Figure 2.18. The anteriorly directed pressure at the front of the upper surface of the bearing and the posteriorly directed pressure at the back can generate the type of tensile stresses necessary to propagate fatigue cracks but they have been observed only in severely worn bearings. (This material has been reproduced from the Journal of Engineering in Medicine: Proceedings of the Institution of Mechanical Engineers Part H. 2013 Vol 227 pp 1213-23. Fracture of mobile unicompartmental knee bearings, Pegg E, Murray DW, Pandit HG, O’Connor JJ, Gill HS. Permission is granted by the Council of the Institution of Mechanical Engineers.)
We conclude that fracture occurs only after significant reduction of bearing thickness due to impingement-induced wear and that fracture can be avoided if impingement is avoided. As bearing thickness is reduced, the anteroposterior tensile stresses are increased. The most recent instrumentation, Microplasty (Chapter 7), introduces an anterior mill specifically designed to help avoid anterior impingement.
Comparison between fixed and mobile
With fixed bearing UKA, a divot appears within the surface of the tibial components almost as soon as they are used, partly as a result of creep and partly by wear, (Fig. 2.19). This tends to constrain the movement of the femoral component on the tibia. In contrast with the mobile bearing Oxford implant, Figure 2.20(a), except for the effects of friction, there is free movement of the mobile bearing both in the short and long term.

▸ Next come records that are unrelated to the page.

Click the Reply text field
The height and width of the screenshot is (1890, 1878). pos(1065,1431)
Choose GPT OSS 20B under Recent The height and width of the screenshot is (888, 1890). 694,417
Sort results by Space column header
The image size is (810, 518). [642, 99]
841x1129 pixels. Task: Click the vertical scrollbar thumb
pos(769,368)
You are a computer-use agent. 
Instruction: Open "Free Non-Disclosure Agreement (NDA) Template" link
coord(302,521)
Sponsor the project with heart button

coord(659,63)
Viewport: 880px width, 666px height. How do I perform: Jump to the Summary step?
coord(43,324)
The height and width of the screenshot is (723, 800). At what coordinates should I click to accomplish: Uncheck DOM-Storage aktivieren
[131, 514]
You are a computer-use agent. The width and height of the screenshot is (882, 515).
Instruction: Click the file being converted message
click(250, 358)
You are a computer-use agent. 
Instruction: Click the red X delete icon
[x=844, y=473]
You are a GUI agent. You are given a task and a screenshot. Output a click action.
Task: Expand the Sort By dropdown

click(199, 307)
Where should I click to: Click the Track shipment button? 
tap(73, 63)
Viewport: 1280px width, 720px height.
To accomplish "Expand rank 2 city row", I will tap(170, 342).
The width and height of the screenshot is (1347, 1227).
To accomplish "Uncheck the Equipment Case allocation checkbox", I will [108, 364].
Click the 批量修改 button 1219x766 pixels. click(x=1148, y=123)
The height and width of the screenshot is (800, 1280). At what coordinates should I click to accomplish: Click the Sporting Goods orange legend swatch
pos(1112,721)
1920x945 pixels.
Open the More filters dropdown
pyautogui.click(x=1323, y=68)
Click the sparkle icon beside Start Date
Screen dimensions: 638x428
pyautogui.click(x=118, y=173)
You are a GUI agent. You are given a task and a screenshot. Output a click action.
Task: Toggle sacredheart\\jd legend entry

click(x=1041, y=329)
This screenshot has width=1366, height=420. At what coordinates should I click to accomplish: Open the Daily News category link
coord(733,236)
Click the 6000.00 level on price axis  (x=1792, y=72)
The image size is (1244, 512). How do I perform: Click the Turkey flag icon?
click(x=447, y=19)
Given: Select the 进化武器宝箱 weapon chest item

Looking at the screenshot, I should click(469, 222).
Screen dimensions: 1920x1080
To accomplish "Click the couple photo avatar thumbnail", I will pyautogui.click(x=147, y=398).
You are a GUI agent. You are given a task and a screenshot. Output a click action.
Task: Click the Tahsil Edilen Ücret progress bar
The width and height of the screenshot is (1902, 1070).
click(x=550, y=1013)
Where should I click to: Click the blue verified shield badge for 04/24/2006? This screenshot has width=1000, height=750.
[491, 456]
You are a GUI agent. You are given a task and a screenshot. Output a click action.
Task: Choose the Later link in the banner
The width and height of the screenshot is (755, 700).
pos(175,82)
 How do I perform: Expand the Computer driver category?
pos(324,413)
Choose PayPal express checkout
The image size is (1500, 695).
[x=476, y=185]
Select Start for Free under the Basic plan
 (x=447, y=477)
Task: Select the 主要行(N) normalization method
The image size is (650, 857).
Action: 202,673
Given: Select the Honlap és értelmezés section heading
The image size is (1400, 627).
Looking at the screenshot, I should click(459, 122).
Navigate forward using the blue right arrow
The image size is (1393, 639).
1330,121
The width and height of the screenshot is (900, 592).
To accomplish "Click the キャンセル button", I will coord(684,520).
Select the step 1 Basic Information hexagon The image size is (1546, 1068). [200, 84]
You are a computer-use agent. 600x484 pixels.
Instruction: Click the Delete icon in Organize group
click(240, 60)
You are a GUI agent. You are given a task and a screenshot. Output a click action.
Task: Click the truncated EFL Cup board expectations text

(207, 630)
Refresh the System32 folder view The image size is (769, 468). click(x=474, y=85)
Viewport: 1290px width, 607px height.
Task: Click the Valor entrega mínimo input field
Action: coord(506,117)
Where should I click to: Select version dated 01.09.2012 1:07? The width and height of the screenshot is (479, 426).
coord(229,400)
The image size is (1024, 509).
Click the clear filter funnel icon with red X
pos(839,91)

The differences between mobile and fixed have significant implications for function in the longer term. Figure 2.20(a) and (b) shows schematic diagrams of the response to an oblique load of both mobile bearing (a) and fixed bearing (b) UKA with the cruciate ligaments. With the mobile bearing implant, the femur can translate freely along the plateau, allowing one of the cruciate ligaments to stretch and to develop tensile forces to balance the component of the oblique force parallel to the tibial plateau. The interface between the implant and the tibia is not involved in this balance and the bone/implant stresses remain compressive, ideal for fixation. (More detailed descriptions of the interactions between the mobile bearing implant and the ligaments are given in Chapter 3 and the Appendix, with animations on the website www.oxfordpartialknee.com also relevant.)
After a period of usage, the divot worn in the surface of the fixed bearing implant resists anteroposterior translation of the femur on the tibia by developing shear forces parallel to the bone/implant interface (Fig. 2.20(b)), while allowing both cruciate ligaments to slacken. These shear forces tend to tilt the implant, with the development of tensile forces. The shear and tensile forces will be transmitted to the implant/bone interface and may cause loosening.
Figure 2.19 Divot in a fixed bearing UKA, unpublished photograph by Professor W Plitz, Munich.
Figure 2.20 Interface reactions to an oblique load (shown in brown), mobile (left) v fixed (right). Compressive stresses at the bone/implant interface are shown in blue, tensile stresses are shown in red, shear stresses in green.
If the cruciate ligaments are not loaded normally, they may, with time, fail. Evidence that this happens comes from a study by Argenson et al. (2002) which showed, at 10 years after Miller-Galante fixed bearing arthroplasty, many knees were functioning like ACL deficient knees which increases the loading in the PFJ. Studies of the OUKA show that not only at one but also 10 years post operation, the kinematics following OUKA are virtually normal, with normal bearing movement (Price et al., 2004). This difference may explain in part why, after the mobile bearing arthroplasty, there do not seem to be problems with the patellofemoral joint in the long term whereas, after the fixed bearing, progression of the OA into the patellofemoral joint is one of the commonest causes for failure (Argenson et al., 2013).